Dataset entries:

• • • • • • •

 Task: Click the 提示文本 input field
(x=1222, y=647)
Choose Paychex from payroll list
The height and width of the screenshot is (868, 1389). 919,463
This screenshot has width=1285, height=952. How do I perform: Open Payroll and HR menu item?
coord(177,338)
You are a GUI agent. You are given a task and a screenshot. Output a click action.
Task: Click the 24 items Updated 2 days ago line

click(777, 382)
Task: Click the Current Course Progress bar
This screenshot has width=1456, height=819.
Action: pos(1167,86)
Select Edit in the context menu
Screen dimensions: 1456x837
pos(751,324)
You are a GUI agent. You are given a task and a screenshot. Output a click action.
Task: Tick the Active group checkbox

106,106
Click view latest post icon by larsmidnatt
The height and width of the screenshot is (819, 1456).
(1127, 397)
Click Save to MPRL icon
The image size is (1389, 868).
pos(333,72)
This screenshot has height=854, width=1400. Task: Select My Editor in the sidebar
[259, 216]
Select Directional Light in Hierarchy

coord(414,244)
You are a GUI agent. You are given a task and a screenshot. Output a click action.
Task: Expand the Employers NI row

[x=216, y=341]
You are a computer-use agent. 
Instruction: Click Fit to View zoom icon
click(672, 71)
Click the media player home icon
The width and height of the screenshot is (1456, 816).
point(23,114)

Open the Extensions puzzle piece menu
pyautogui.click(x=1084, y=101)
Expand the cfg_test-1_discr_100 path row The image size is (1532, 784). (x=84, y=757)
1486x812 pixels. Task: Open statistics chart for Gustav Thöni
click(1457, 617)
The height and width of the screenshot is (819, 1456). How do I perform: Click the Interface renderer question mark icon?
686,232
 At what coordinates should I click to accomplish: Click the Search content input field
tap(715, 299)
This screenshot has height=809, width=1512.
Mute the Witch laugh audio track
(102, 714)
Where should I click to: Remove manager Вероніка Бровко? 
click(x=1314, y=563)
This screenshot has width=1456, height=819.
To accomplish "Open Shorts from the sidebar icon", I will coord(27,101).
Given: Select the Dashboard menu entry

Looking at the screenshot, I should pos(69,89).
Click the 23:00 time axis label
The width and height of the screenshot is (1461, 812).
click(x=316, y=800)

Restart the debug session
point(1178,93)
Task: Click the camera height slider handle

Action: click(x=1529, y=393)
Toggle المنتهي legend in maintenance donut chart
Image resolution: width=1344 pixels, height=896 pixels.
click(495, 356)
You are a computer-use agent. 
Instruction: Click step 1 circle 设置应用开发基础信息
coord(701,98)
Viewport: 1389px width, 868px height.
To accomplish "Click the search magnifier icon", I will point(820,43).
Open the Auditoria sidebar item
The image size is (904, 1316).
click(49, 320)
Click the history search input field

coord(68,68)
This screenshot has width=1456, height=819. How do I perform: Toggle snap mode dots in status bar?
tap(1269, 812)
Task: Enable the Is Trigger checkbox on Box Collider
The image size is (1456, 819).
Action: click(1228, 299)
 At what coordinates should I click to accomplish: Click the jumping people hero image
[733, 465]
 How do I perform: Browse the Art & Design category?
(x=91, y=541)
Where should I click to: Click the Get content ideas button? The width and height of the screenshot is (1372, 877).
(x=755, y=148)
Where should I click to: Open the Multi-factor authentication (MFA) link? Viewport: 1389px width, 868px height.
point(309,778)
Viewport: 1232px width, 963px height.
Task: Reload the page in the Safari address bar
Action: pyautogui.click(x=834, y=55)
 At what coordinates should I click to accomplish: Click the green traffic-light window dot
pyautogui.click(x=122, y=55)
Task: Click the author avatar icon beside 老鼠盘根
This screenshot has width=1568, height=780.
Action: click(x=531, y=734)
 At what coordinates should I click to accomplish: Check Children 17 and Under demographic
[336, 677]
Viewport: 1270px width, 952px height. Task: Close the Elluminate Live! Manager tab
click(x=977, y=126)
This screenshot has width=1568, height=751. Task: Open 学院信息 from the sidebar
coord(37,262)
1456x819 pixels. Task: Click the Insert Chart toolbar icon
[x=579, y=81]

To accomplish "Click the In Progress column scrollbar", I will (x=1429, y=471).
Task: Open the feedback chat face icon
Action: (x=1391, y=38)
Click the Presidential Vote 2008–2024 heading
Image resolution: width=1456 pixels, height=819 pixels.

• • • • • • •

→ WORK ITEM: Repeat all of the records exactly.

→ COMPLETED TASK:
 Task: Click the 提示文本 input field
(x=1222, y=647)
Choose Paychex from payroll list
The height and width of the screenshot is (868, 1389). 919,463
This screenshot has width=1285, height=952. How do I perform: Open Payroll and HR menu item?
coord(177,338)
You are a GUI agent. You are given a task and a screenshot. Output a click action.
Task: Click the 24 items Updated 2 days ago line

click(777, 382)
Task: Click the Current Course Progress bar
This screenshot has width=1456, height=819.
Action: pos(1167,86)
Select Edit in the context menu
Screen dimensions: 1456x837
pos(751,324)
You are a GUI agent. You are given a task and a screenshot. Output a click action.
Task: Tick the Active group checkbox

106,106
Click view latest post icon by larsmidnatt
The height and width of the screenshot is (819, 1456).
(1127, 397)
Click Save to MPRL icon
The image size is (1389, 868).
pos(333,72)
This screenshot has height=854, width=1400. Task: Select My Editor in the sidebar
[259, 216]
Select Directional Light in Hierarchy

coord(414,244)
You are a GUI agent. You are given a task and a screenshot. Output a click action.
Task: Expand the Employers NI row

[x=216, y=341]
You are a computer-use agent. 
Instruction: Click Fit to View zoom icon
click(672, 71)
Click the media player home icon
The width and height of the screenshot is (1456, 816).
point(23,114)

Open the Extensions puzzle piece menu
pyautogui.click(x=1084, y=101)
Expand the cfg_test-1_discr_100 path row The image size is (1532, 784). (x=84, y=757)
1486x812 pixels. Task: Open statistics chart for Gustav Thöni
click(1457, 617)
The height and width of the screenshot is (819, 1456). How do I perform: Click the Interface renderer question mark icon?
686,232
 At what coordinates should I click to accomplish: Click the Search content input field
tap(715, 299)
This screenshot has height=809, width=1512.
Mute the Witch laugh audio track
(102, 714)
Where should I click to: Remove manager Вероніка Бровко? 
click(x=1314, y=563)
This screenshot has width=1456, height=819.
To accomplish "Open Shorts from the sidebar icon", I will coord(27,101).
Given: Select the Dashboard menu entry

Looking at the screenshot, I should pos(69,89).
Click the 23:00 time axis label
The width and height of the screenshot is (1461, 812).
click(x=316, y=800)

Restart the debug session
point(1178,93)
Task: Click the camera height slider handle

Action: click(x=1529, y=393)
Toggle المنتهي legend in maintenance donut chart
Image resolution: width=1344 pixels, height=896 pixels.
click(495, 356)
You are a computer-use agent. 
Instruction: Click step 1 circle 设置应用开发基础信息
coord(701,98)
Viewport: 1389px width, 868px height.
To accomplish "Click the search magnifier icon", I will point(820,43).
Open the Auditoria sidebar item
The image size is (904, 1316).
click(49, 320)
Click the history search input field

coord(68,68)
This screenshot has width=1456, height=819. How do I perform: Toggle snap mode dots in status bar?
tap(1269, 812)
Task: Enable the Is Trigger checkbox on Box Collider
The image size is (1456, 819).
Action: click(1228, 299)
 At what coordinates should I click to accomplish: Click the jumping people hero image
[733, 465]
 How do I perform: Browse the Art & Design category?
(x=91, y=541)
Where should I click to: Click the Get content ideas button? The width and height of the screenshot is (1372, 877).
(x=755, y=148)
Where should I click to: Open the Multi-factor authentication (MFA) link? Viewport: 1389px width, 868px height.
point(309,778)
Viewport: 1232px width, 963px height.
Task: Reload the page in the Safari address bar
Action: pyautogui.click(x=834, y=55)
 At what coordinates should I click to accomplish: Click the green traffic-light window dot
pyautogui.click(x=122, y=55)
Task: Click the author avatar icon beside 老鼠盘根
This screenshot has width=1568, height=780.
Action: click(x=531, y=734)
 At what coordinates should I click to accomplish: Check Children 17 and Under demographic
[336, 677]
Viewport: 1270px width, 952px height. Task: Close the Elluminate Live! Manager tab
click(x=977, y=126)
This screenshot has width=1568, height=751. Task: Open 学院信息 from the sidebar
coord(37,262)
1456x819 pixels. Task: Click the Insert Chart toolbar icon
[x=579, y=81]

To accomplish "Click the In Progress column scrollbar", I will (x=1429, y=471).
Task: Open the feedback chat face icon
Action: (x=1391, y=38)
Click the Presidential Vote 2008–2024 heading
Image resolution: width=1456 pixels, height=819 pixels.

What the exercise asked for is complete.